== RECORD EXCERPTS ==

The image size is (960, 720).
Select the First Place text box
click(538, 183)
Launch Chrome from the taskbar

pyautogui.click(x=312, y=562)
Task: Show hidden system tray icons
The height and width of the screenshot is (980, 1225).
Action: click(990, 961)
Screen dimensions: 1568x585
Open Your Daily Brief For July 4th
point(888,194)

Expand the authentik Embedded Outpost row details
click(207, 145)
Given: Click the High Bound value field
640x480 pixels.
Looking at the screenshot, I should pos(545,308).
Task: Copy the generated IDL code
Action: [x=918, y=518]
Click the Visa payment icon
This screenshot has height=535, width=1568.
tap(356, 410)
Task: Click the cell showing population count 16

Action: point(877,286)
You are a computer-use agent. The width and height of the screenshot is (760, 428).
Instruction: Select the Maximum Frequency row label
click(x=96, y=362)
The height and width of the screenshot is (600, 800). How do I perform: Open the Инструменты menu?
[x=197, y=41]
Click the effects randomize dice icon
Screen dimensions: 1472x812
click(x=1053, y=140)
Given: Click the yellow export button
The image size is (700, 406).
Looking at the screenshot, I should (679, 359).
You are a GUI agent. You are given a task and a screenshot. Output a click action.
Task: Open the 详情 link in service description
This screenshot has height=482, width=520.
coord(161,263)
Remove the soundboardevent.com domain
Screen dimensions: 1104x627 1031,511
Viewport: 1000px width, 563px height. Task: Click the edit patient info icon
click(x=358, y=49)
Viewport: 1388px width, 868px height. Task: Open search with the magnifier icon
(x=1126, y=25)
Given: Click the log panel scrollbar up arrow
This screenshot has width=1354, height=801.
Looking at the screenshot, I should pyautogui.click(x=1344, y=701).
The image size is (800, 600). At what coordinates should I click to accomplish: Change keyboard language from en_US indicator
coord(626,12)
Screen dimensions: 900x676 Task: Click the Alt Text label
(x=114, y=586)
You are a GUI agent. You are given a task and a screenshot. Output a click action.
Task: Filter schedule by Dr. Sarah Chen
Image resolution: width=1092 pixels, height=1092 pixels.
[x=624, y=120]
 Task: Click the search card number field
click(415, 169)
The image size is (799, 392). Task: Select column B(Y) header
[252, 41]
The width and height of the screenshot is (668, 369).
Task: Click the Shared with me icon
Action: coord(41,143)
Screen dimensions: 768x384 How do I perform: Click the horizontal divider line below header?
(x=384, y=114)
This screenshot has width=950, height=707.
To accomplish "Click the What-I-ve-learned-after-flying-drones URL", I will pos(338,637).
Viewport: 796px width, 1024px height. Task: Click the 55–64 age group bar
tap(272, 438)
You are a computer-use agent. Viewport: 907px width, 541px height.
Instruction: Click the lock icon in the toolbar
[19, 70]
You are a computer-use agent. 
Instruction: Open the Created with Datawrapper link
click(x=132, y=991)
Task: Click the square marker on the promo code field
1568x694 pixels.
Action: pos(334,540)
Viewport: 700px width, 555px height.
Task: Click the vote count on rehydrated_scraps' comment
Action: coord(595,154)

===

HOW TO COMPLETE THIS TASK
Your task is to transcribe the material, which must come out exactly as written.

WRITTEN SOLUTION
The image size is (960, 720).
Select the First Place text box
click(538, 183)
Launch Chrome from the taskbar

pyautogui.click(x=312, y=562)
Task: Show hidden system tray icons
The height and width of the screenshot is (980, 1225).
Action: click(990, 961)
Screen dimensions: 1568x585
Open Your Daily Brief For July 4th
point(888,194)

Expand the authentik Embedded Outpost row details
click(207, 145)
Given: Click the High Bound value field
640x480 pixels.
Looking at the screenshot, I should pos(545,308).
Task: Copy the generated IDL code
Action: [x=918, y=518]
Click the Visa payment icon
This screenshot has height=535, width=1568.
tap(356, 410)
Task: Click the cell showing population count 16

Action: point(877,286)
You are a computer-use agent. The width and height of the screenshot is (760, 428).
Instruction: Select the Maximum Frequency row label
click(x=96, y=362)
The height and width of the screenshot is (600, 800). How do I perform: Open the Инструменты menu?
[x=197, y=41]
Click the effects randomize dice icon
Screen dimensions: 1472x812
click(x=1053, y=140)
Given: Click the yellow export button
The image size is (700, 406).
Looking at the screenshot, I should (679, 359).
You are a GUI agent. You are given a task and a screenshot. Output a click action.
Task: Open the 详情 link in service description
This screenshot has height=482, width=520.
coord(161,263)
Remove the soundboardevent.com domain
Screen dimensions: 1104x627 1031,511
Viewport: 1000px width, 563px height. Task: Click the edit patient info icon
click(x=358, y=49)
Viewport: 1388px width, 868px height. Task: Open search with the magnifier icon
(x=1126, y=25)
Given: Click the log panel scrollbar up arrow
This screenshot has width=1354, height=801.
Looking at the screenshot, I should pyautogui.click(x=1344, y=701).
The image size is (800, 600). At what coordinates should I click to accomplish: Change keyboard language from en_US indicator
coord(626,12)
Screen dimensions: 900x676 Task: Click the Alt Text label
(x=114, y=586)
You are a GUI agent. You are given a task and a screenshot. Output a click action.
Task: Filter schedule by Dr. Sarah Chen
Image resolution: width=1092 pixels, height=1092 pixels.
[x=624, y=120]
 Task: Click the search card number field
click(415, 169)
The image size is (799, 392). Task: Select column B(Y) header
[252, 41]
The width and height of the screenshot is (668, 369).
Task: Click the Shared with me icon
Action: coord(41,143)
Screen dimensions: 768x384 How do I perform: Click the horizontal divider line below header?
(x=384, y=114)
This screenshot has width=950, height=707.
To accomplish "Click the What-I-ve-learned-after-flying-drones URL", I will pos(338,637).
Viewport: 796px width, 1024px height. Task: Click the 55–64 age group bar
tap(272, 438)
You are a computer-use agent. Viewport: 907px width, 541px height.
Instruction: Click the lock icon in the toolbar
[19, 70]
You are a computer-use agent. 
Instruction: Open the Created with Datawrapper link
click(x=132, y=991)
Task: Click the square marker on the promo code field
1568x694 pixels.
Action: pos(334,540)
Viewport: 700px width, 555px height.
Task: Click the vote count on rehydrated_scraps' comment
Action: coord(595,154)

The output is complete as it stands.